# Tried to do cheese today



## shtrdave (Jul 23, 2011)

It didn't work out so well not worthy of pictures, first time use my AMNPS put in some cherry pellets and some hickory dust, got it all lit and left it burn a bit then blew it out closed the door on my CS Smokette came back about 2 hours later no smoke open the door it was out, so I relit it and closed the door again and again it went out. Maybe this little AMNPS thingy won't work with a cookshack, I did light it several times but it would not continue to smoke, some of the cheese did get some color.

Anyone else here use an AMNS with a cookshack?


----------



## meateater (Jul 23, 2011)

Sounds like you need to let it burn longer when starting it or your not getting enough oxygen.


----------



## jjwdiver (Jul 24, 2011)

Source data —
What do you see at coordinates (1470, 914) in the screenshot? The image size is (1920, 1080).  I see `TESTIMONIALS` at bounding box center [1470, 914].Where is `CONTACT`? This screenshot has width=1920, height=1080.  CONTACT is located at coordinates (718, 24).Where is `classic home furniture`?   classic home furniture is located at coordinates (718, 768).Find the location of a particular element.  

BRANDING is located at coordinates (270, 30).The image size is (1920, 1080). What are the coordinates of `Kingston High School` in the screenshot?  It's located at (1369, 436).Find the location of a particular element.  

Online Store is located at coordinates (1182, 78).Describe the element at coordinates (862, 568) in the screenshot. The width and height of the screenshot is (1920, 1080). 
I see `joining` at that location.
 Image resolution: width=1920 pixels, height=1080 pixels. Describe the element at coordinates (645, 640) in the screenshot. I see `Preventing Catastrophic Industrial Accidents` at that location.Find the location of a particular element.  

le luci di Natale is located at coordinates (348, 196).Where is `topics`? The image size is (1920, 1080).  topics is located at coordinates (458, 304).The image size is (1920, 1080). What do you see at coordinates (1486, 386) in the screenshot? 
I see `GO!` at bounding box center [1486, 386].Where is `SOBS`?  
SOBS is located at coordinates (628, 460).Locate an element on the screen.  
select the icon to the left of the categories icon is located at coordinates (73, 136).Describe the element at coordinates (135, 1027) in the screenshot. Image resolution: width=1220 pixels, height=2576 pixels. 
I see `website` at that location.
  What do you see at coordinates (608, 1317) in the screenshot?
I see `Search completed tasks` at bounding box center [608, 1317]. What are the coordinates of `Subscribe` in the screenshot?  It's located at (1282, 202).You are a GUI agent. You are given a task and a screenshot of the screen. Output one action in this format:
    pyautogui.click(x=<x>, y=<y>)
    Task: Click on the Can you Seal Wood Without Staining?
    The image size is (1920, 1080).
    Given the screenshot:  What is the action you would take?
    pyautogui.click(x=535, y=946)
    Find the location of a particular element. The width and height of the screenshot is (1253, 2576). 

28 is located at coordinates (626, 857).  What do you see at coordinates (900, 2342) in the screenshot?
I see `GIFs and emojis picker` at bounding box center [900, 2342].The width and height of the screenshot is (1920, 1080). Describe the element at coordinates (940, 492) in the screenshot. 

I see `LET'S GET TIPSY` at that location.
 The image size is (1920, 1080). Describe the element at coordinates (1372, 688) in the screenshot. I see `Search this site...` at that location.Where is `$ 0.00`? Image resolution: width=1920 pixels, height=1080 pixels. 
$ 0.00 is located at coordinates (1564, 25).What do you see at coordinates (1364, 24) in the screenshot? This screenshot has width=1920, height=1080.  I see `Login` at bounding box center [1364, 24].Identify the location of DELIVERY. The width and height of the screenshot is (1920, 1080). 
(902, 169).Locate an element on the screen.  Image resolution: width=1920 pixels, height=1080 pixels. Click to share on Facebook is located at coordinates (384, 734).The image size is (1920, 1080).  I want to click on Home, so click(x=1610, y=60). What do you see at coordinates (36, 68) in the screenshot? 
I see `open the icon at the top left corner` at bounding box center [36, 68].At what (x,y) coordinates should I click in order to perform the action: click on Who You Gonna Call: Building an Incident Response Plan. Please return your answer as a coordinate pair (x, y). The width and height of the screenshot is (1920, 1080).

Your tasks —
• 1. In the cheese-smoking thread, what two possible causes does the reply give for the smoke going out?
• 2. Please list the username of every poster in the cheese-smoking thread.
• 3. Carry on the cheese-smoking thread from its last line.

The responses —
• 1. The reply says the pellets may not have been left to burn long enough when they were lit. It also says they may not have been getting enough oxygen.

• 2.
shtrdave
meateater
jjwdiver

• 3.
One issue with using the CS is that the hole for drainage on the bottom and the hold on top are very small. I had an old SM50 and cold smoking was very difficult to do IMHO because of the lack of air flow. When you use the unit to smoke, it gets the wood going good enough but you have to add alot of ice to keep the heat down.  Next time, try leaving the door unlatched but still shut, which should allow more air into it.  Do a test burn and find the sweet spot for the AMNPS...might have to pull out the smoke box and just place the pellet unit right on the element to get access to the air.  Good Luck!

John


----------



## jjwdiver (Jul 24, 2011)

another thought I had was finding a way to direct air into the CS unit. Maybe use a fish pump or something that will move the air but not at a high rate as to not allow thorough smoke penetration of the foods.  I had to play with the Weber Kettle to find out where to place the AMNS so it would stay lit for cold smokes...still working on perfecting the hot smoke placement but that's a different thread.

Hope you're finding a cure to your issue.  I sure miss my Cook Shack but am loving the Charcoal life too. Was really good mentally to get back to the basics and re-learn it.

John


----------



## shtrdave (Jul 24, 2011)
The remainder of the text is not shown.